# [What you need to do]
Please rewrite the rows from the first one through the line containing "The width and", replacing "This screenshot has" with "The screenshot has" and leaving everything else unchanged. Omit the pictures from your answer.

# [Data records]
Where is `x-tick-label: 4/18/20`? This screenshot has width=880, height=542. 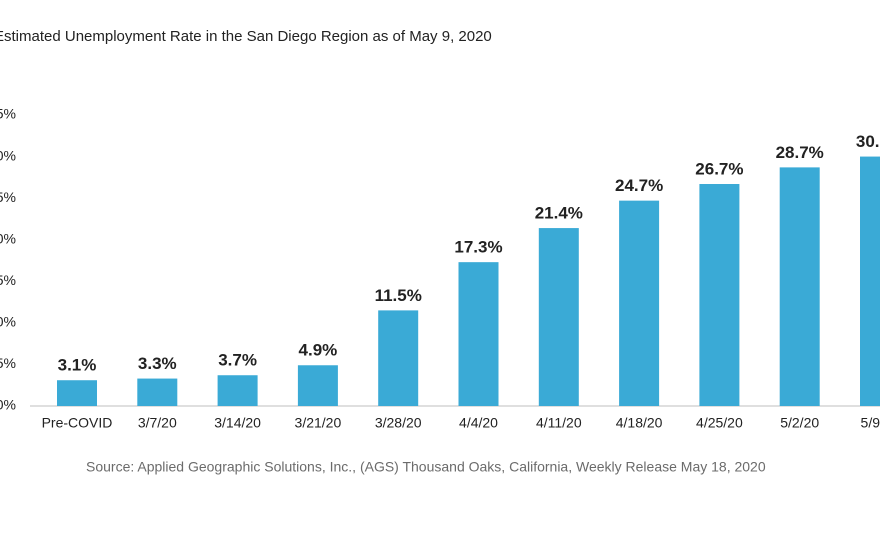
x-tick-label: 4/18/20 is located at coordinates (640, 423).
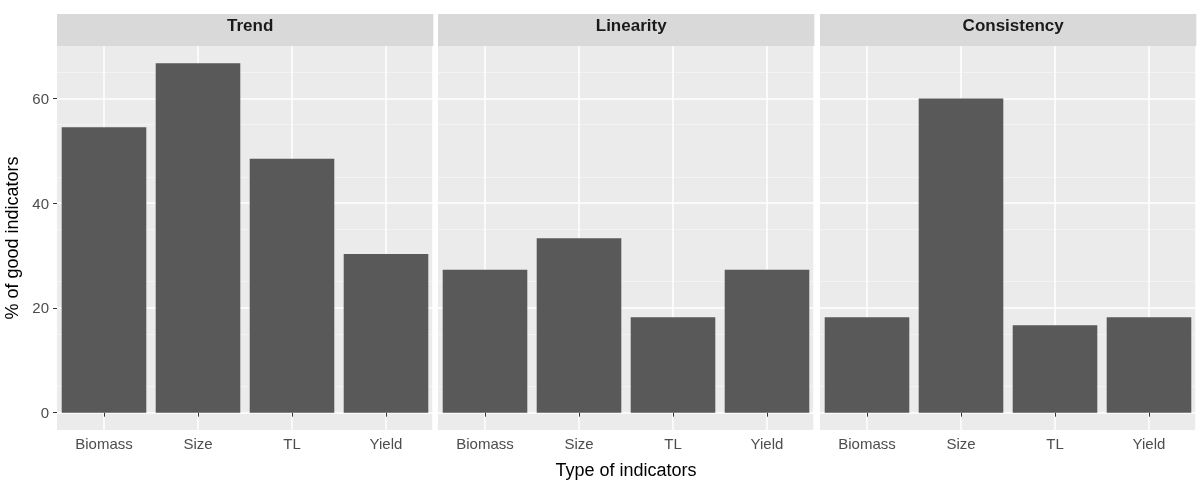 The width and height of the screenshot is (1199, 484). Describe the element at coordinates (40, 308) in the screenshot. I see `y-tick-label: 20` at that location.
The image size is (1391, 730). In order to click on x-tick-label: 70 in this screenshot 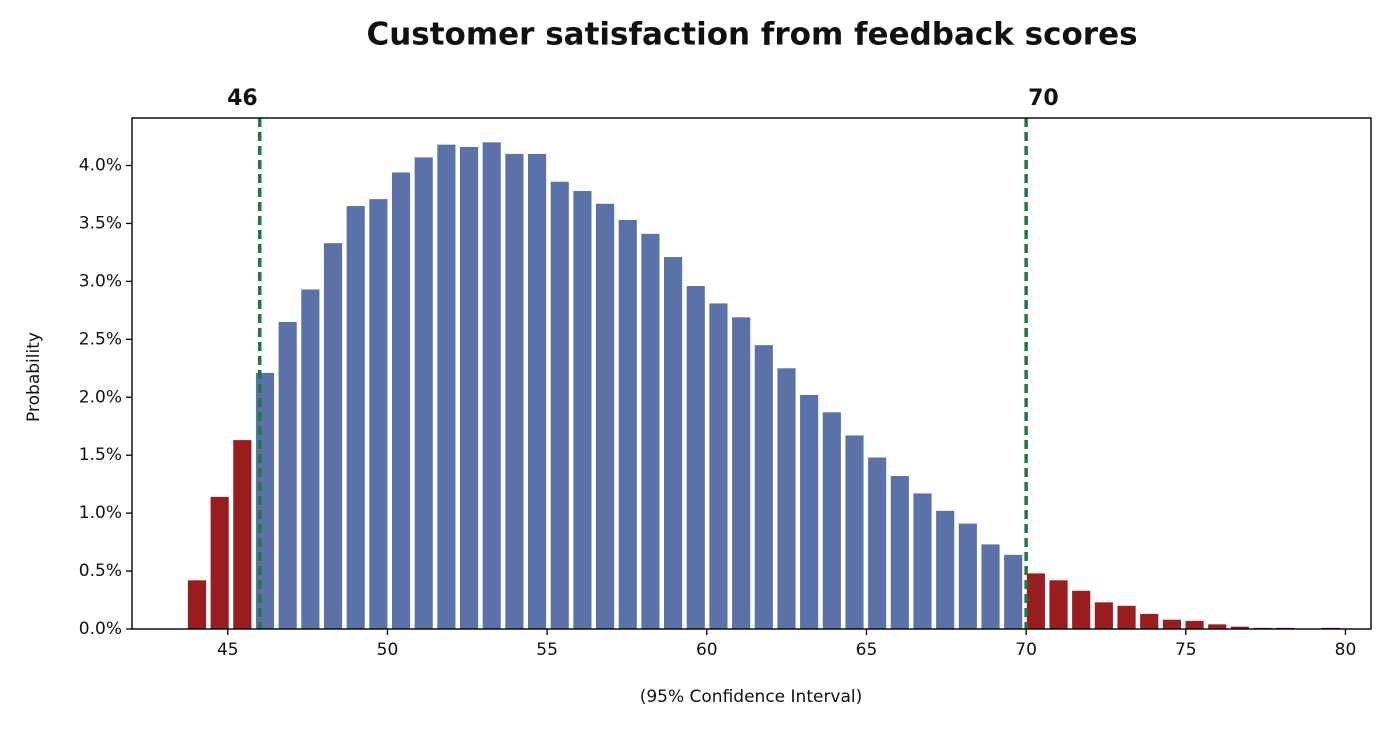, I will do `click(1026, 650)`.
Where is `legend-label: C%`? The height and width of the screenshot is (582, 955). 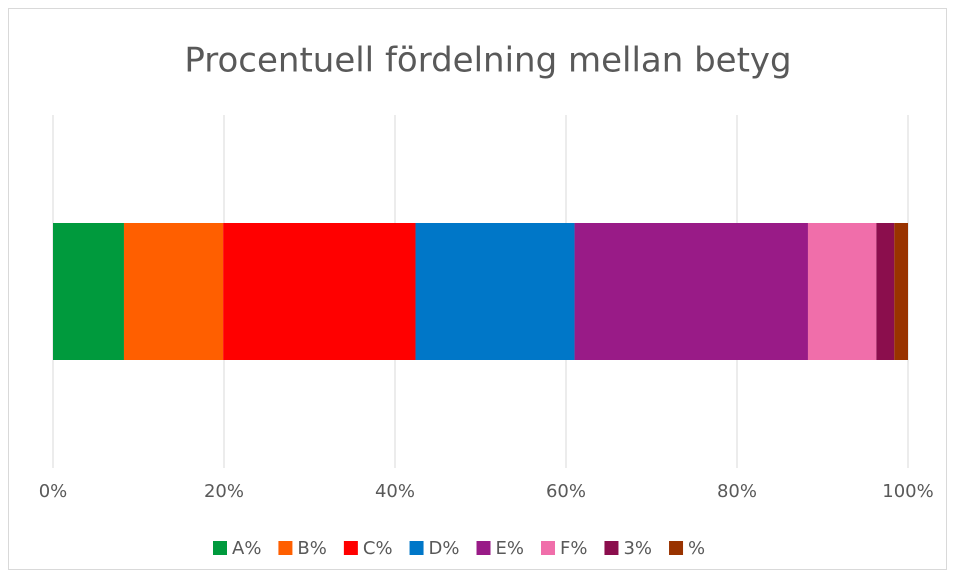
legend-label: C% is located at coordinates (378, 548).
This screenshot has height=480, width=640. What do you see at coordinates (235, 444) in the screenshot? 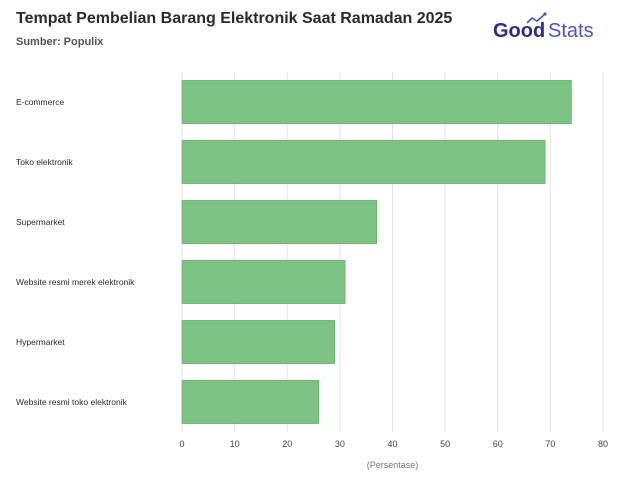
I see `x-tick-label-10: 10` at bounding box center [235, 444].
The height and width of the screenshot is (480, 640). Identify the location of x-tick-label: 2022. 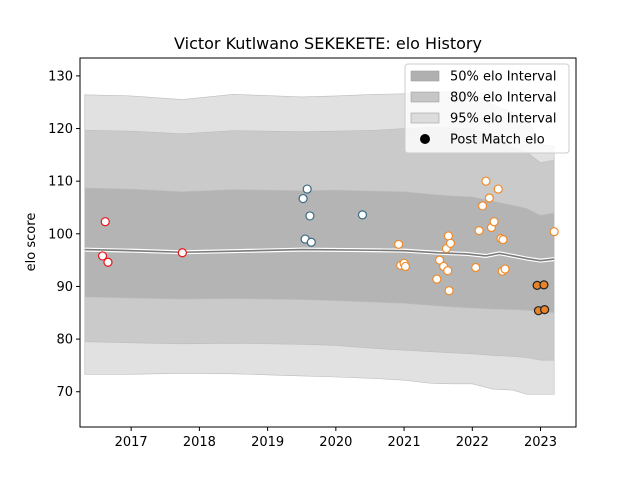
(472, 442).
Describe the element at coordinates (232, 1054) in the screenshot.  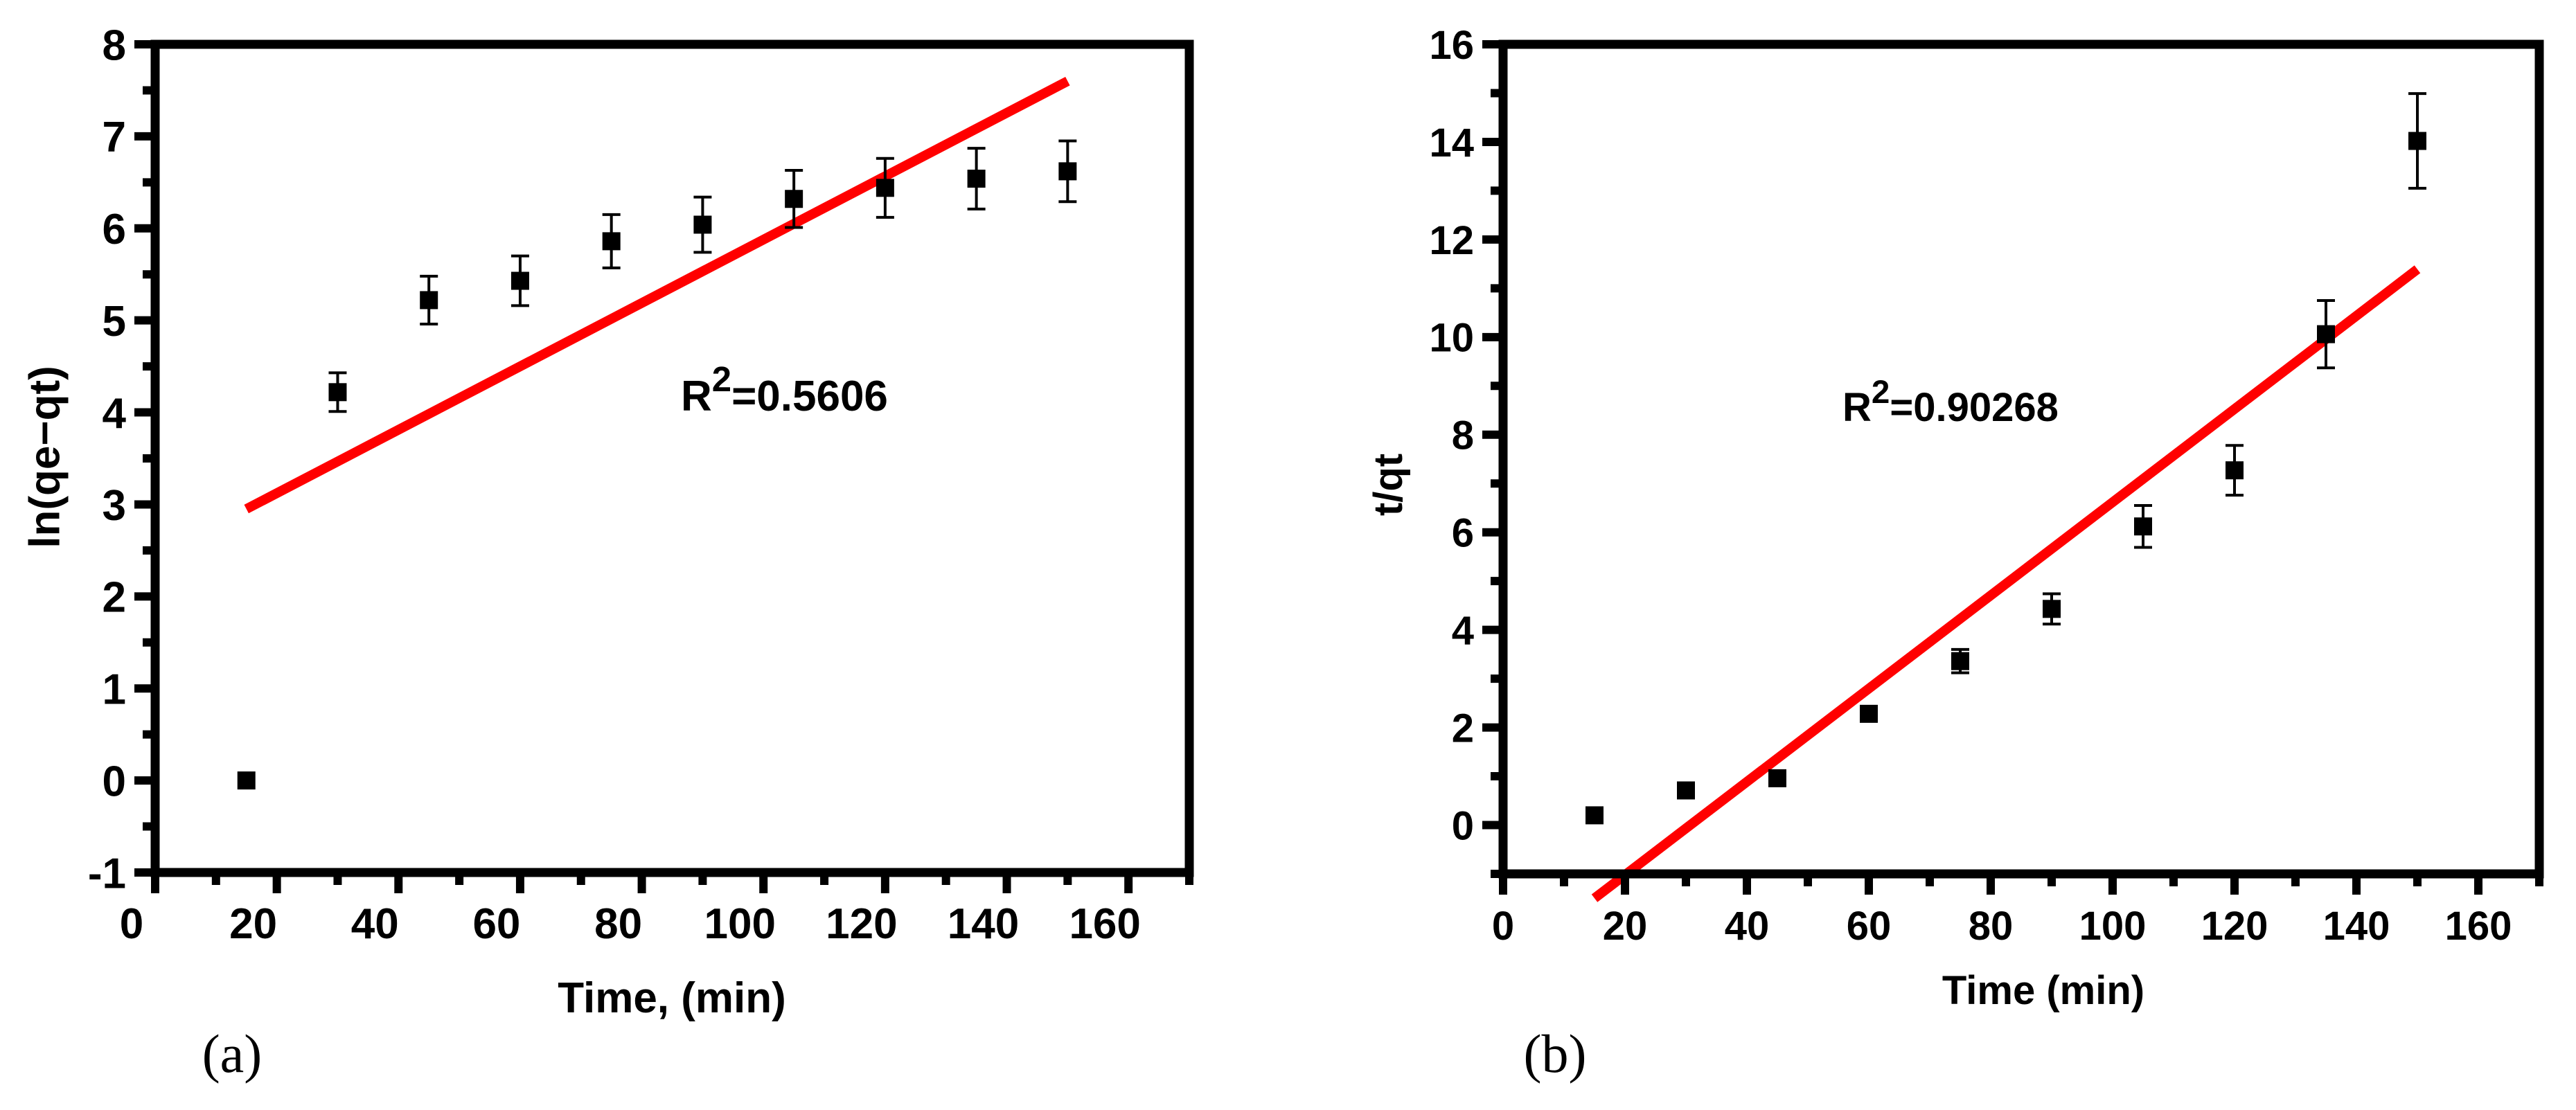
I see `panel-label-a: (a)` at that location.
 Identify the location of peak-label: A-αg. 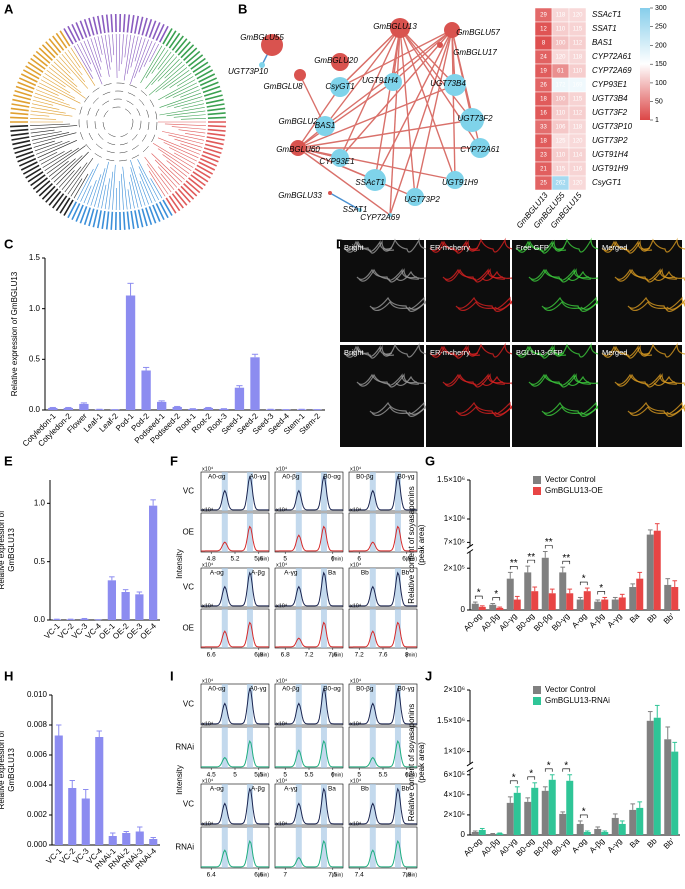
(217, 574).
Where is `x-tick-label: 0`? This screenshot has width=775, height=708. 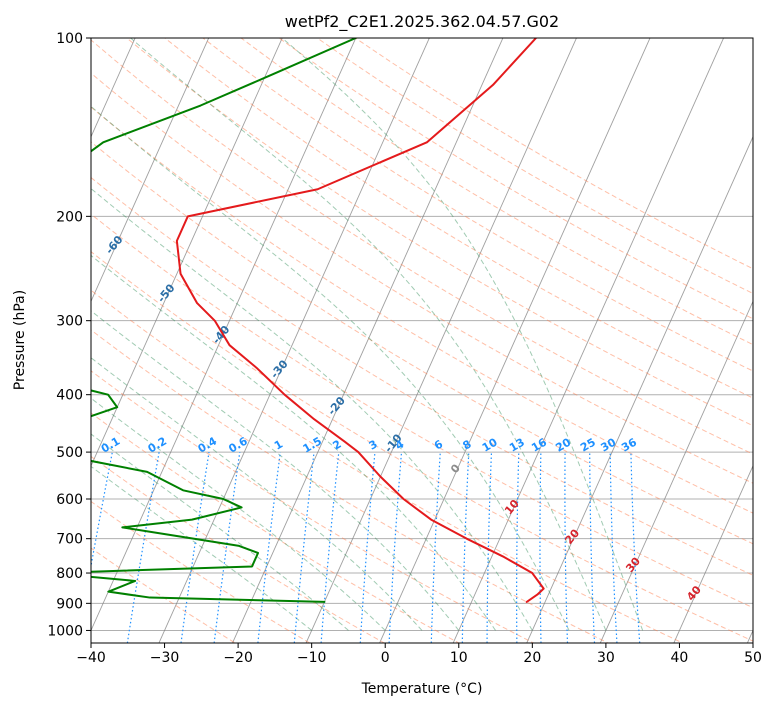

# [Worked solution]
Where is `x-tick-label: 4/18/20`? The screenshot has width=880, height=542. 
x-tick-label: 4/18/20 is located at coordinates (640, 423).
 The width and height of the screenshot is (1199, 484). Describe the element at coordinates (40, 308) in the screenshot. I see `y-tick-label: 20` at that location.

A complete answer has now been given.